> [Your assignment] Leaving out pictures, output exactly the lines below from the one that has "You are a GUI" through the one that has "1000x708 pixels. At", and nothing else.

━━ Information shown

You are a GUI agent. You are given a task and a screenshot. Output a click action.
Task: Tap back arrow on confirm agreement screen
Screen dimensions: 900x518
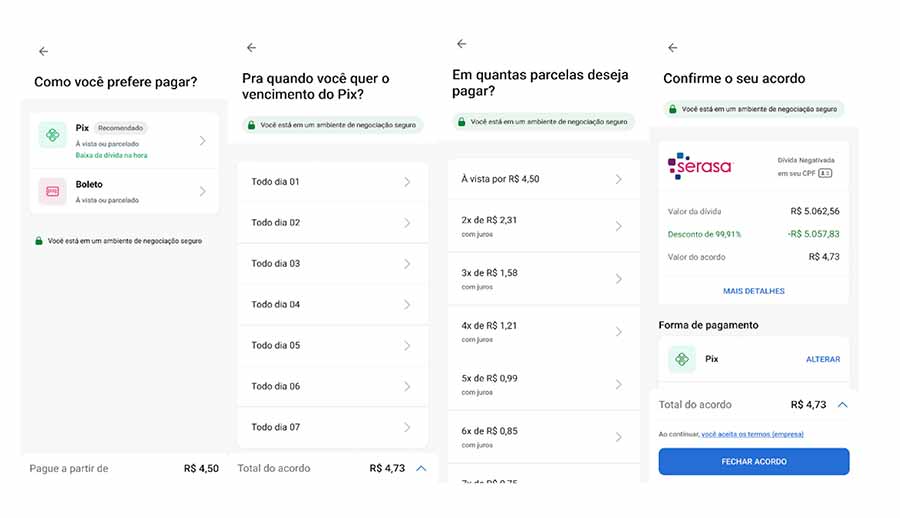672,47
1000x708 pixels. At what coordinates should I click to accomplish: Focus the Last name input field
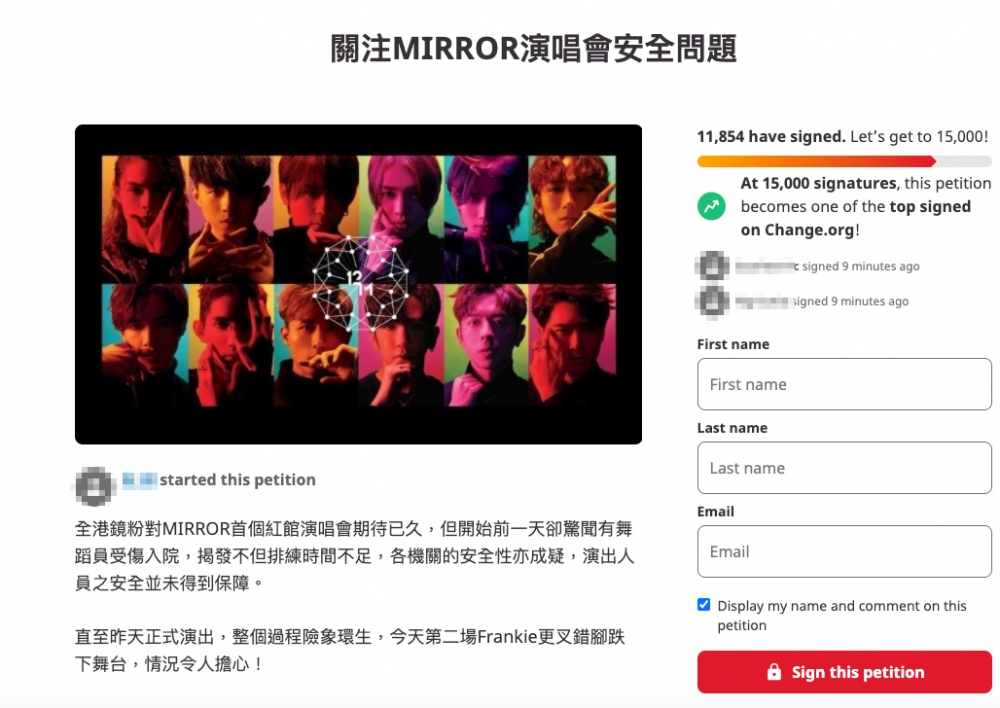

━━━━
━━ Information shown

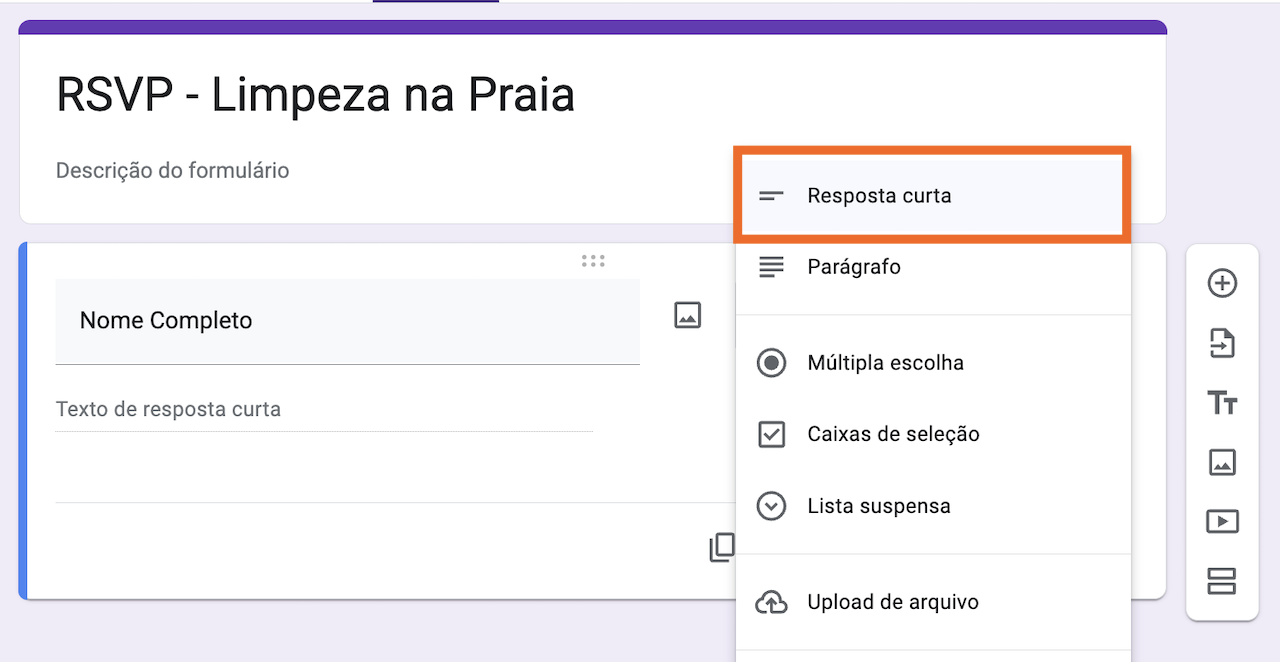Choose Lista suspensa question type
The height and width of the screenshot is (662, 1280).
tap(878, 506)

━━━━
━━ Information shown

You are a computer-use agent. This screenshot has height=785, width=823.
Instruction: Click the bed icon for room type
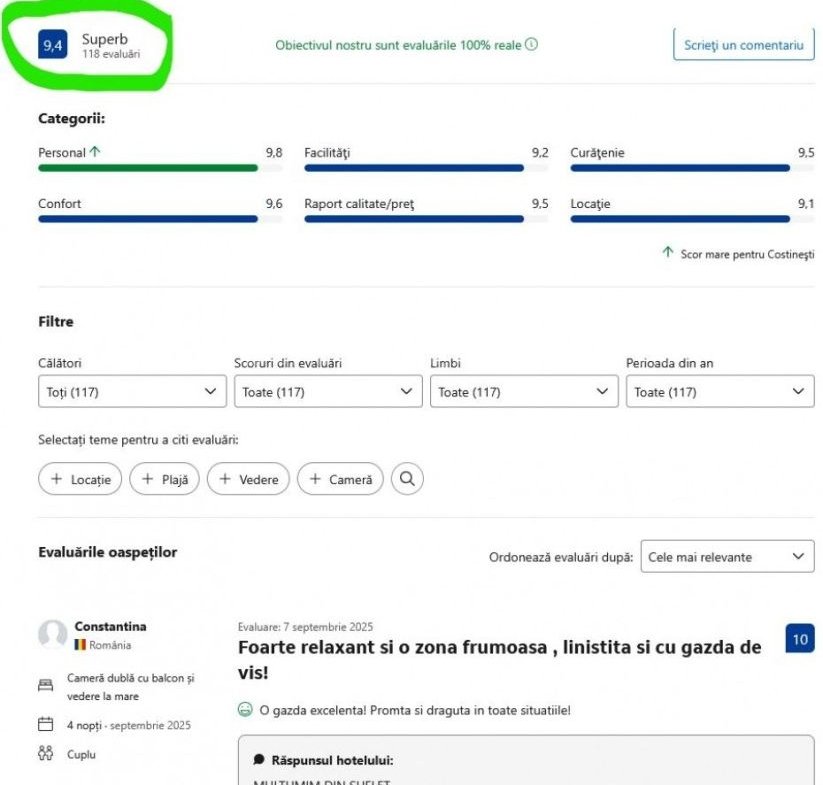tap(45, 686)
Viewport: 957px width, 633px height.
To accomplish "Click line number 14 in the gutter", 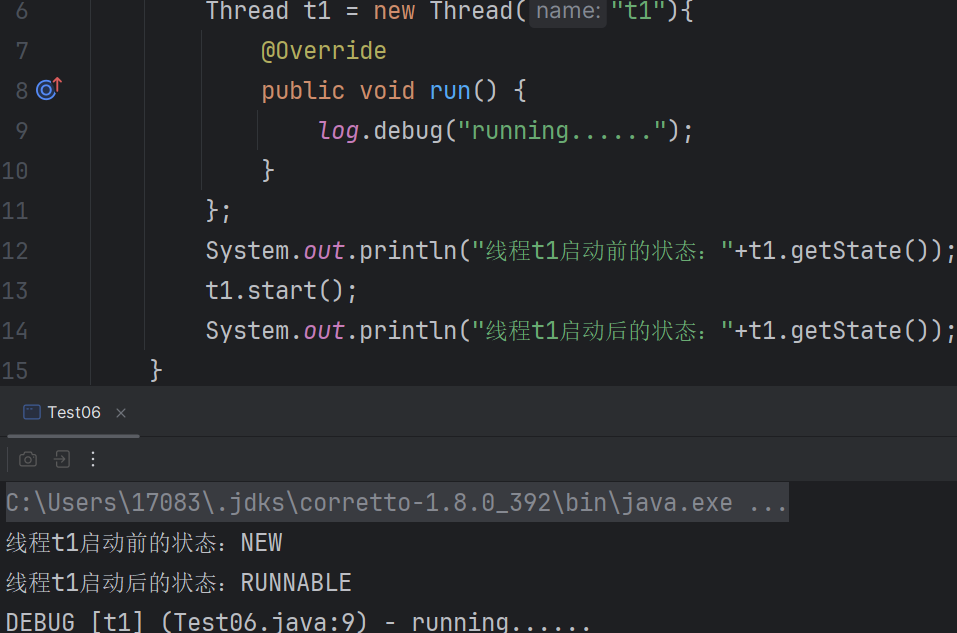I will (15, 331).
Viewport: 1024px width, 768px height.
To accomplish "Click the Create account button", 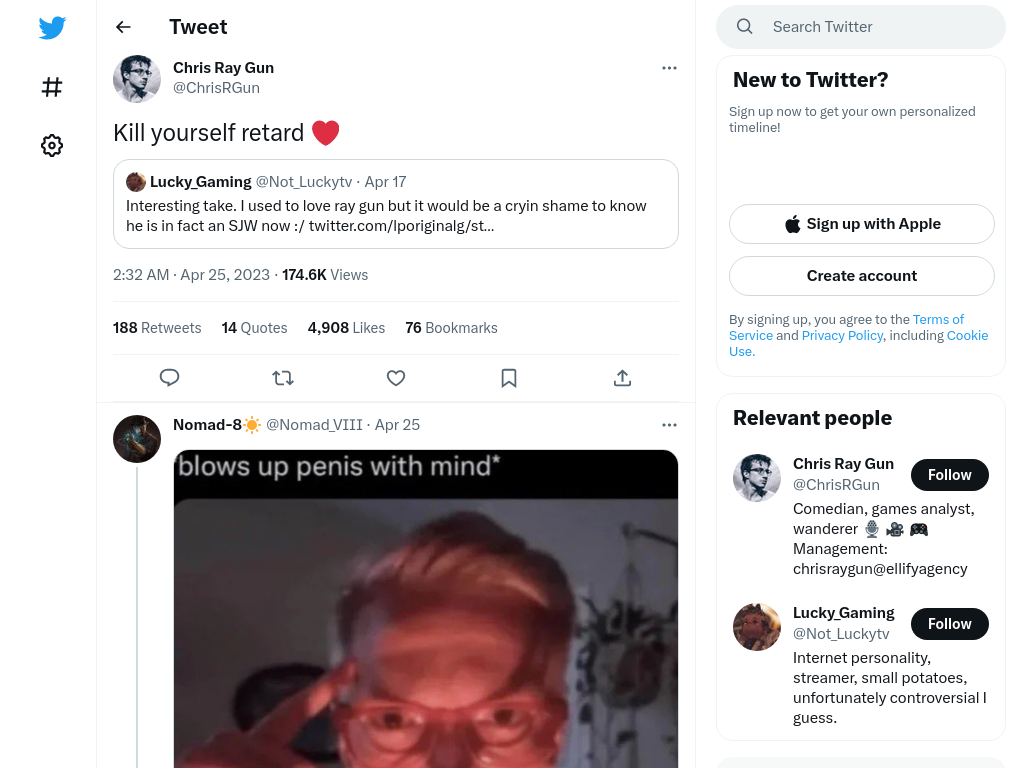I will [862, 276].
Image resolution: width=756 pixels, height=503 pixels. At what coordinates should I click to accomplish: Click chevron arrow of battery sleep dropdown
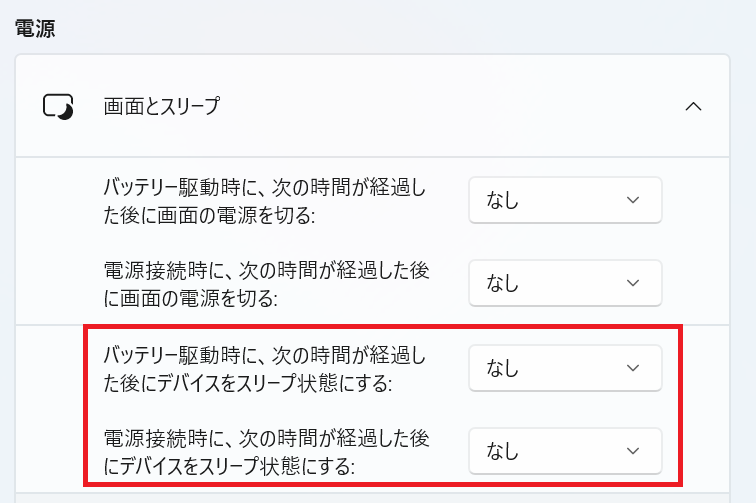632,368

━━━━

> [Response below]
You are a GUI agent. You are given a task and a screenshot. Output a click action.
Task: Tap back arrow on confirm agreement screen
Screen dimensions: 900x518
672,47
1000x708 pixels. At what coordinates should I click to accomplish: Focus the Last name input field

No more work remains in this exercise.